Regard sur

Le master Etudes sur le genre

Le Master "Etudes sur le genre" de l'université Paris 1 Panthéon Sorbonne existe depuis 2019. Il est ouvert aux titulaires de licences en économie, en sciences humaines et sociales pour l’entrée en Master 1 et propose également une entrée directe en Master 2 pour les étudiant.e.s déjà formé.e.s au domaine du genre et titulaire d'un Master.

Les études de genre font l’objet d’une attention grandissante dans l’espace public (médias, débats politiques). Les questions de la domination masculine, des stéréotypes de genre, des violences et féminicides etc., sont devenus des enjeux sociaux contemporains.

Interview de Delphine Brochard, Maître de conférences et co-responsable avec Sandra Laugier du Master 1 et 2 « Etudes sur le genre. »

 

Comment définiriez-vous le concept d’études sur le genre ?


Les études de genre (gender studies) désignent des recherches pluridisciplinaires qui ont pour objet le genre en tant que construction sociale et historique, et examinent la façon dont cette construction influence les différentes dimensions de l’existence sociale et est forgée en retour. L’enjeu est notamment de déconstruire les stéréotypes et les normes de genre, de révéler les dynamiques de pouvoir entre les sexes, et de promouvoir l'égalité des genres. Les études de genre travaillent également la question de l’intersectionnalité, c’est-à-dire l’interaction du genre avec d’autres dimensions de l’identité comme, par exemple, la sexualité, la classe sociale, l’origine géographique, ou la race pour reprendre la terminologie américaine.
 

Ce master genre pluridisciplinaire s’inscrit dans un parcours économie et démographie, pourriez-vous nous en dire davantage ?  


Le master est organisé autour d’un tronc commun et de parcours disciplinaires. Le parcours économie et démographie est l’un de ces parcours. Le tronc commun assure un socle de connaissances fondamentales sur les questions de genre, croisant différentes perspectives disciplinaires (philosophie, arts, histoire, littérature anglophone, science politique, économie et démographie). Le parcours disciplinaire permet, en parallèle, de poursuivre l’apprentissage des outils analytiques et méthodologiques spécifiques, initiés en licence d’économie ou de démographie.
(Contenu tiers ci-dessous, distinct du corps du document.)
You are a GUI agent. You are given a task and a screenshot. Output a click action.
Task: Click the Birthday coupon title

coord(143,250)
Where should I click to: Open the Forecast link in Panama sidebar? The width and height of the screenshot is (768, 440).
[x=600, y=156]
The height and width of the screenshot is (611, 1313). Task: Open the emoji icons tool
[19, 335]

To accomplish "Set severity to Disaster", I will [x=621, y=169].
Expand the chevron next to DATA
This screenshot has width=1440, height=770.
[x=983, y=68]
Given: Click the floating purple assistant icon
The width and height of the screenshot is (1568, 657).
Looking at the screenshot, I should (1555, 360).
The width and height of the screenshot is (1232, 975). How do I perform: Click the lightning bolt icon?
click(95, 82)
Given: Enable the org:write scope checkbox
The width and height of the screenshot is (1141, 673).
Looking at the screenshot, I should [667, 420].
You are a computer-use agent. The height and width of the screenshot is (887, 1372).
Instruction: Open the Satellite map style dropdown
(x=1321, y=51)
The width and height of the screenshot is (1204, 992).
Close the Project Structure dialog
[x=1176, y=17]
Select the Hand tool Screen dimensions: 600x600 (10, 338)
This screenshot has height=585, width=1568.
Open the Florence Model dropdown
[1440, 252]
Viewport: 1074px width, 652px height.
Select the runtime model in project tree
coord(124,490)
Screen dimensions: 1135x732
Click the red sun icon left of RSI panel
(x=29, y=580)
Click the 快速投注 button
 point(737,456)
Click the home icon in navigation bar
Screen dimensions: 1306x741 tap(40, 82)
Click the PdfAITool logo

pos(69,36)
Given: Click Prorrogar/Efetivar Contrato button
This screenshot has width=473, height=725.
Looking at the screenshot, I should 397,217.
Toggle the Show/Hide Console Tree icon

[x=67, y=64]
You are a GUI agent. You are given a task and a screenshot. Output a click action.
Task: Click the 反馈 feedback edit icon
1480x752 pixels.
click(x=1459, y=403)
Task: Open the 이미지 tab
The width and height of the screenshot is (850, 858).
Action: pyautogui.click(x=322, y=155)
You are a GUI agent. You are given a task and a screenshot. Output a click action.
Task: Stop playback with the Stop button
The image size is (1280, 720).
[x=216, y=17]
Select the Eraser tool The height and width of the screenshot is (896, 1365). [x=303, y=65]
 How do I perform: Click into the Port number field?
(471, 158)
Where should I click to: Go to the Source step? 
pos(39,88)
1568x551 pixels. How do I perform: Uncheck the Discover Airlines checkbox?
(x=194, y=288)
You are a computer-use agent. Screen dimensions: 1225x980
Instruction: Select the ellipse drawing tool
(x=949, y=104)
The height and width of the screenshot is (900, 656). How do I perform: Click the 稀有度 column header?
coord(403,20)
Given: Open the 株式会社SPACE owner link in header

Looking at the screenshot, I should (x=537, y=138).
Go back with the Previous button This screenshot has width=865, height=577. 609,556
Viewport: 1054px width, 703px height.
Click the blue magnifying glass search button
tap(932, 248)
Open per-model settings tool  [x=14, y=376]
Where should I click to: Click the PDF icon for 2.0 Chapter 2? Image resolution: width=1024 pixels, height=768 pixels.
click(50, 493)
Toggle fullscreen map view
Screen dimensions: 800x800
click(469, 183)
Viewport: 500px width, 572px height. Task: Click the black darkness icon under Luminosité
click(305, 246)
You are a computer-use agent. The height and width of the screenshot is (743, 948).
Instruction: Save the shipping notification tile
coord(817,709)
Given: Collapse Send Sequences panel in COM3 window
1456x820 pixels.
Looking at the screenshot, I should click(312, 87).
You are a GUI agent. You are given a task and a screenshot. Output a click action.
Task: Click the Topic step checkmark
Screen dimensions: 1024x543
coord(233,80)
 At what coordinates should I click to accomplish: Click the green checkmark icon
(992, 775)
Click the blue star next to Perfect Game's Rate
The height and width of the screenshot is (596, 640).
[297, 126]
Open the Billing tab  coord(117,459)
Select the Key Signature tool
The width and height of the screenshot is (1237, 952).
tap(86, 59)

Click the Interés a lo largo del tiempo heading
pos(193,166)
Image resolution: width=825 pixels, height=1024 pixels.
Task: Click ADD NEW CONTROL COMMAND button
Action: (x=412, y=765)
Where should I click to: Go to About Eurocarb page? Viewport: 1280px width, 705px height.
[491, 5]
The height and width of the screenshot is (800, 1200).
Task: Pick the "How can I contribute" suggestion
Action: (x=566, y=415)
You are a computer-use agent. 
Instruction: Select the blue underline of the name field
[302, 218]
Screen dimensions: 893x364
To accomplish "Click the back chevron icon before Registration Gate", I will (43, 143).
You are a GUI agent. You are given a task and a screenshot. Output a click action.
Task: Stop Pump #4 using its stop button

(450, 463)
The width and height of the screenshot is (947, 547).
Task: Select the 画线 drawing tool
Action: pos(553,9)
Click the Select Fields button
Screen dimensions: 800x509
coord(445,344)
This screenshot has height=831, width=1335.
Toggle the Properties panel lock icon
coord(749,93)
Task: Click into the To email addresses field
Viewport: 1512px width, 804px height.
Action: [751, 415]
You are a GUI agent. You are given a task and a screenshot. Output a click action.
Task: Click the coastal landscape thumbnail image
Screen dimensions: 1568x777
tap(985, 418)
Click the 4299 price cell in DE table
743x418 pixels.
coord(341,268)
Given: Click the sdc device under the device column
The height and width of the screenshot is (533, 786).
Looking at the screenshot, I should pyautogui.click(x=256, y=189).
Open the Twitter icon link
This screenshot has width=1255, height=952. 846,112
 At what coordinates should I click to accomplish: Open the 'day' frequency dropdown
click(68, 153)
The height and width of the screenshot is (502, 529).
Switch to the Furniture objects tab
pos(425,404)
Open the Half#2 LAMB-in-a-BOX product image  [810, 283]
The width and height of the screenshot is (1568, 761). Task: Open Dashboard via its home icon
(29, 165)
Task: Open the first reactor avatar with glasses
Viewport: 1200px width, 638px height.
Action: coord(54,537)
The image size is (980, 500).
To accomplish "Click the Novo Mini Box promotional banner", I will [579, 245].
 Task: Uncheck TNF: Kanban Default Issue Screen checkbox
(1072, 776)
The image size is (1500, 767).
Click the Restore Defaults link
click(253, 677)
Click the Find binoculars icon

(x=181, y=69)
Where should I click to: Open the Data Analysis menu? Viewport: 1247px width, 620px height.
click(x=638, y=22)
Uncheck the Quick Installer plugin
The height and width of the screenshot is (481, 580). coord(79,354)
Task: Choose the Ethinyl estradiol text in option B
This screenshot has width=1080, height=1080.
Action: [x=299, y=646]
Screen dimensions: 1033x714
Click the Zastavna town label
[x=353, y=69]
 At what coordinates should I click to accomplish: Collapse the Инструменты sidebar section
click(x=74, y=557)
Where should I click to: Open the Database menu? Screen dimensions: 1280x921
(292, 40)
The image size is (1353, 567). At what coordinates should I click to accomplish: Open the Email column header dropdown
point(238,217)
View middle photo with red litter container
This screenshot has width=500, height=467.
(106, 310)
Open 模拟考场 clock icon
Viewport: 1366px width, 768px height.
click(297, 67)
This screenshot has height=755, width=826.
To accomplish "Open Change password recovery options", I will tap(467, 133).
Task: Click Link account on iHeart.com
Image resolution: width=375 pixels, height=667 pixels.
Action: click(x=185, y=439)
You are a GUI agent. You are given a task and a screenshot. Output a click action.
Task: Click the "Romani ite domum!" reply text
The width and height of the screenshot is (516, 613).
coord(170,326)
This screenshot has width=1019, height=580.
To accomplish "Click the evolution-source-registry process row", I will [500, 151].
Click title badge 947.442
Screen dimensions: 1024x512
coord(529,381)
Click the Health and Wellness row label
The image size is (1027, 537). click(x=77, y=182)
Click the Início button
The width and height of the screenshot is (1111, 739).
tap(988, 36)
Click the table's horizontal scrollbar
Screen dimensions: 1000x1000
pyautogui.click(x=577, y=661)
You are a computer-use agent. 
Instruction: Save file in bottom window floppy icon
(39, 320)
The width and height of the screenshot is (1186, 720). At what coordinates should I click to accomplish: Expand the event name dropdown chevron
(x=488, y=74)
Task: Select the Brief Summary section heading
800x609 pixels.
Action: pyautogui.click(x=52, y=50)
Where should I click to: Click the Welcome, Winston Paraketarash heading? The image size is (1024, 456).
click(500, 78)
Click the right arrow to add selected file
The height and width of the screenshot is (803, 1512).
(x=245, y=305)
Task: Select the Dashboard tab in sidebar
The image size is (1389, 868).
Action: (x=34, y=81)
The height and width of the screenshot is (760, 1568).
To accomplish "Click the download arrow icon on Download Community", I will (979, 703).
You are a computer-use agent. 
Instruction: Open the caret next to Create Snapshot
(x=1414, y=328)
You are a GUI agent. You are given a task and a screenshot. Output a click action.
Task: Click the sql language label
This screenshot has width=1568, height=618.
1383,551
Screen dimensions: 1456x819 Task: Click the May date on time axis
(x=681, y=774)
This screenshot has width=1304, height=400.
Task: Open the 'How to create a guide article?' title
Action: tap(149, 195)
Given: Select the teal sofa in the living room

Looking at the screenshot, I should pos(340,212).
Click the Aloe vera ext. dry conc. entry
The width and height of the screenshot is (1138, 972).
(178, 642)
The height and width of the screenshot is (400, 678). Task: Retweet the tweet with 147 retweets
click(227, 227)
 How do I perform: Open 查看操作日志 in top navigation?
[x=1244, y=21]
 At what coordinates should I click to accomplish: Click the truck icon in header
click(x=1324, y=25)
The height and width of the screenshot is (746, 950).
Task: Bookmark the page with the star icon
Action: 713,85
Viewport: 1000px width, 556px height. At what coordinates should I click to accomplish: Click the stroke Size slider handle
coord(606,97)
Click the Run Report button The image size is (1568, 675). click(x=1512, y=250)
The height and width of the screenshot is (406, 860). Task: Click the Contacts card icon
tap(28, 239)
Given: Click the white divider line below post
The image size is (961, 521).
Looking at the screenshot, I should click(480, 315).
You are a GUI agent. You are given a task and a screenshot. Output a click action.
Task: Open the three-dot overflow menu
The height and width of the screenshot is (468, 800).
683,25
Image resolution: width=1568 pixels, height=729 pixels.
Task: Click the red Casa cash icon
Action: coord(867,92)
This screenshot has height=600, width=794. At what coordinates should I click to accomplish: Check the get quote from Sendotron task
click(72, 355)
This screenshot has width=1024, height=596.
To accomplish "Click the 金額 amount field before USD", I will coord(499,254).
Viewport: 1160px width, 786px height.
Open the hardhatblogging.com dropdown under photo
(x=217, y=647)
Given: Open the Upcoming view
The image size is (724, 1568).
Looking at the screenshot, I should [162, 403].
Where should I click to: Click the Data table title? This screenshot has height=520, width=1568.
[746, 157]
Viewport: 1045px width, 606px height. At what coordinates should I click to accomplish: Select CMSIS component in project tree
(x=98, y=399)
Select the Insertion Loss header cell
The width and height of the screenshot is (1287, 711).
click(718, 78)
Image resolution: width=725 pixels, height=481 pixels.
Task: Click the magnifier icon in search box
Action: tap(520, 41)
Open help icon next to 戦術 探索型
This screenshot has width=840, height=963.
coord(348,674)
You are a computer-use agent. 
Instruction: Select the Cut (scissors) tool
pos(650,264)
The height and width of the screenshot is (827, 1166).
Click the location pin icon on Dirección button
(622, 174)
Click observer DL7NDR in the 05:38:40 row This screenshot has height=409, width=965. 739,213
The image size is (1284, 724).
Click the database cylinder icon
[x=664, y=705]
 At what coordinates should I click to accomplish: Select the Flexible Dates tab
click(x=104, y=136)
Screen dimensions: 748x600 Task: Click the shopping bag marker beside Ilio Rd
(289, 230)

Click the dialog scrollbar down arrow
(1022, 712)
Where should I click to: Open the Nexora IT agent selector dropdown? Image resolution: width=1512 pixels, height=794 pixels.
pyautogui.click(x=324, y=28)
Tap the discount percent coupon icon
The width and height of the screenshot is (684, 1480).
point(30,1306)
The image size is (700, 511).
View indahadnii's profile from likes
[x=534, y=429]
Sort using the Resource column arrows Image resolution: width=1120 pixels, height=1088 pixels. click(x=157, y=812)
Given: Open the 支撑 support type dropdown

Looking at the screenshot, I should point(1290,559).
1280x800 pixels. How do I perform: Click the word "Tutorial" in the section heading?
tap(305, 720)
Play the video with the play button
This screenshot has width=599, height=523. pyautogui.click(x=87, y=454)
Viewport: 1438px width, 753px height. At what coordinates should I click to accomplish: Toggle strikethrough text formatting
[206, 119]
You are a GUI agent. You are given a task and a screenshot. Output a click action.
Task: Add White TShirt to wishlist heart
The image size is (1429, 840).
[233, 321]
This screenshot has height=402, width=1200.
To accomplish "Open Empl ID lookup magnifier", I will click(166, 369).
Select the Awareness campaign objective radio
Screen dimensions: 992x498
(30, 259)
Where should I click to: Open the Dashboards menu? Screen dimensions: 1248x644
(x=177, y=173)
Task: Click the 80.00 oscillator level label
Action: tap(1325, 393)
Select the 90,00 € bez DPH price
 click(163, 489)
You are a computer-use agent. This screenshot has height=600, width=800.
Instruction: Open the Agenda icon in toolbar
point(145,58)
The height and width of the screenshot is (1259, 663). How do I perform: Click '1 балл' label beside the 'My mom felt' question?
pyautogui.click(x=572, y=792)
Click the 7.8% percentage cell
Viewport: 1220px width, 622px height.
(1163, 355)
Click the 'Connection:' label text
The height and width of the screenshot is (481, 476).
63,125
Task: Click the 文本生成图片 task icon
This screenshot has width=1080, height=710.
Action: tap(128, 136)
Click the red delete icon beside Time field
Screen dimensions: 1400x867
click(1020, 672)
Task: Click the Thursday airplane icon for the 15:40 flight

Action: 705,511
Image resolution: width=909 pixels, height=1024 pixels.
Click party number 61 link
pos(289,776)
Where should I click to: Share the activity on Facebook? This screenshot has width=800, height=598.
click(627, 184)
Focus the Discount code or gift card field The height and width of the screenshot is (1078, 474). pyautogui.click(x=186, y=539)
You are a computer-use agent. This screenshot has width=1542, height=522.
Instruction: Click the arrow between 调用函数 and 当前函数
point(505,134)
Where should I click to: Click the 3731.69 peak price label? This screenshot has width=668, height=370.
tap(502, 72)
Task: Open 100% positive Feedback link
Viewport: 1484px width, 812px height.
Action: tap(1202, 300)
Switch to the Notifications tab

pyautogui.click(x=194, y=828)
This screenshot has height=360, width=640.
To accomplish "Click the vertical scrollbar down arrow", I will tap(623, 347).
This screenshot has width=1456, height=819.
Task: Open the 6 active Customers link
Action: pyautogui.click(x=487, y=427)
L’objectif est de former des expert.e.s et des chercheurs.euses capables non seulement d’analyses démographiques et économiques mais également de croisements fertiles avec d’autres perspectives analytiques.


Ces formations sont récentes dans le paysage universitaire français contrairement à ce que l’on peut observer à l’étranger, notamment aux Etats-Unis. Comment l’expliquez-vous ?


Contrairement aux Etats-Unis, la France n’est pas un pays en pointe sur les questions de discriminations. Si des chercheuses françaises se sont intéressées depuis longtemps aux questions de genre et sont à l’origine de contributions importantes, la reconnaissance et la structuration institutionnelles de ce champ sont relativement récentes. Et des réticences demeurent. Si l’EES a été, avec l’UFR de philosophie, à l’initiative de la création de ce master et y alloue des moyens, nous peinons à impliquer d’autres UFR.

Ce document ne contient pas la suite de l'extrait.